> [GIVEN EXERCISE]: Copy the material below verbatim, starting at the line with "You are a computer-use" and ending at the line with "click(18, 51)". Include both of those lines.

> [SUPPLIED DATA]:
* Begin *

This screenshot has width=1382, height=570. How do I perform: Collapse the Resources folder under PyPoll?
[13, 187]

* End *
* Begin *

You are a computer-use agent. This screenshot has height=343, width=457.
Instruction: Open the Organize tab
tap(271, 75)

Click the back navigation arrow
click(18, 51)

* End *

> [EXERCISE RESPONSE]:
You are a computer-use agent. This screenshot has height=343, width=457.
Instruction: Open the Organize tab
tap(271, 75)

Click the back navigation arrow
click(18, 51)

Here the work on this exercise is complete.